Personal information
- Full name: Julie Martine Thibaud
- Date of birth: 20 April 1998 (age 28)
- Place of birth: Niort, France
- Height: 1.67 m (5 ft 6 in)
- Position: Centre-back

Team information
- Current team: Marseille

Youth career
- 2005–2013: AS Échiré Saint-Gelais
- 2013–2016: Soyaux

Senior career*
- Years: Team / Apps / (Gls)
- 2014–2017: Soyaux / 38 / (1)
- 2017–2023: Bordeaux / 88 / (2)
- 2023–2026: Leicester City / 59 / (1)
- 2026–: Marseille / 0 / (0)

International career
- 2016–2018: France U19 / 15 / (3)
- 2017–2018: France U20 / 15 / (0)
- 2019–2022: France U23 / 6 / (1)
- 2023: France / 3 / (0)

Medal record
Representing France
Women's football
UEFA Women's Under-19 Championship
| Winner | 2016 Slovakia |  |

= Julie Thibaud =

French footballer (born 1998)

Julie Martine Thibaud (/fr/; born 20 April 1998) is a French professional footballer who plays as a centre-back for Première Ligue club Marseille.

== Career ==
Thibaud started playing football at a tiny club called AS Échiré Saint-Gelais in Saint-Gelais, but she had to move aged 15, as her club did not have any women's team and she had been playing with the boys until then. She then joined ASJ Soyaux, before going to the FC Girondins de Bordeaux in 2017.

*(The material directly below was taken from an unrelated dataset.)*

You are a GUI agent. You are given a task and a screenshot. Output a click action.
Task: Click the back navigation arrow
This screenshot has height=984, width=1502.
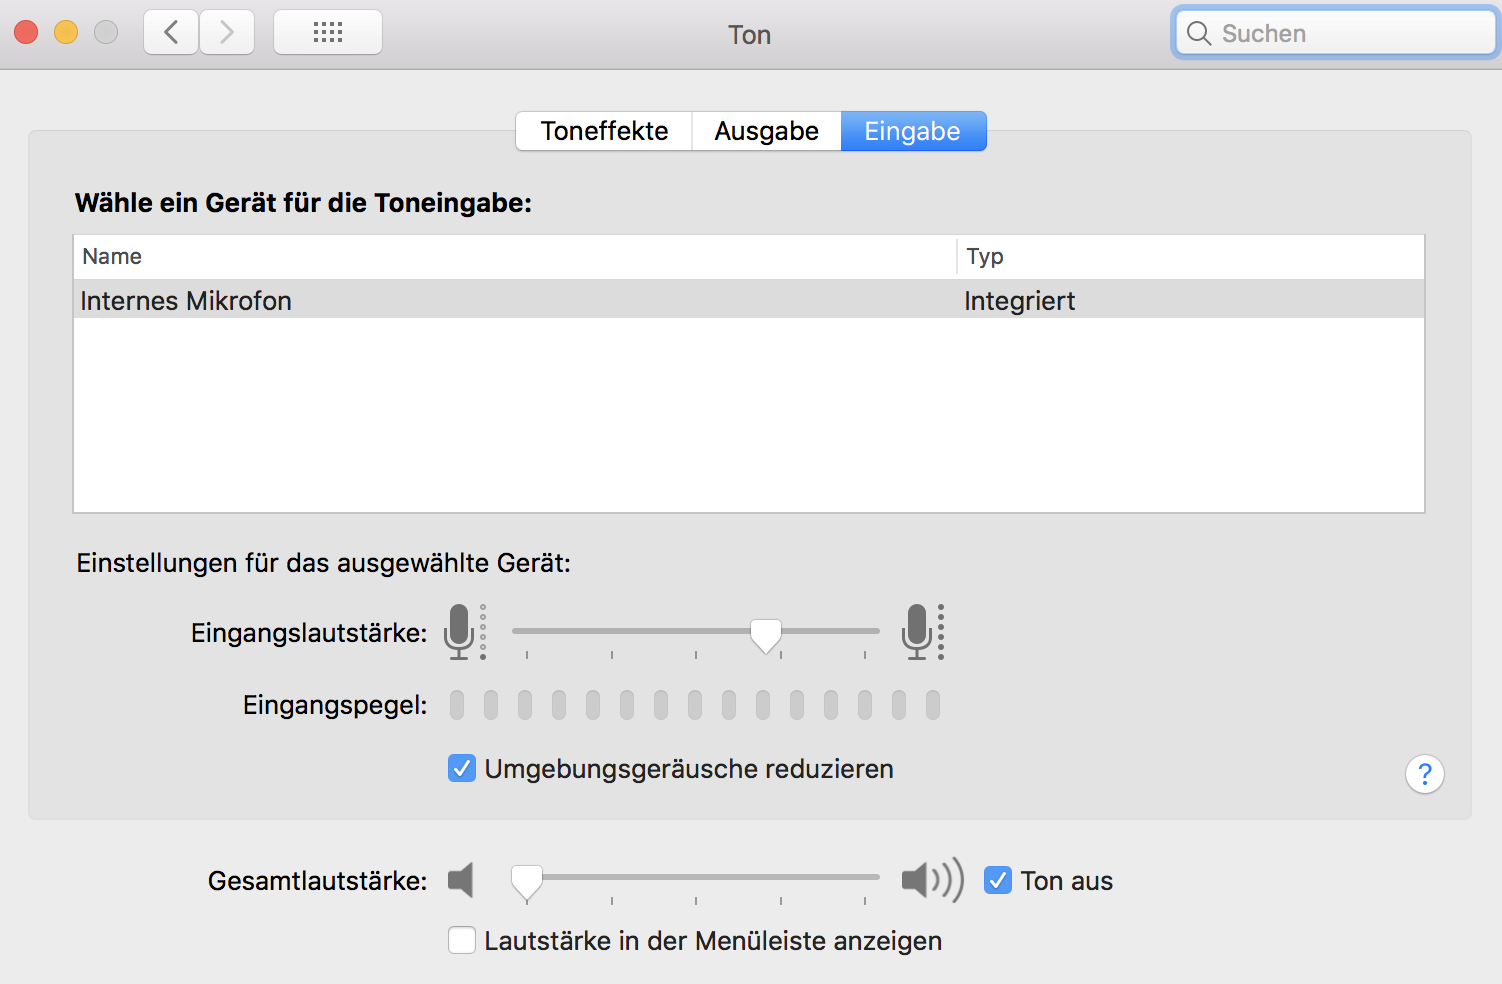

Thibaud was called up to the France national team for the first time by Corinne Diacre on 10 September 2020.

On 31 August 2023, Thibaud signed for Women's Super League side Leicester City on a two-year deal.

On 9 August 2026, Thibaud joined Première Ligue side Marseille for an undisclosed fee.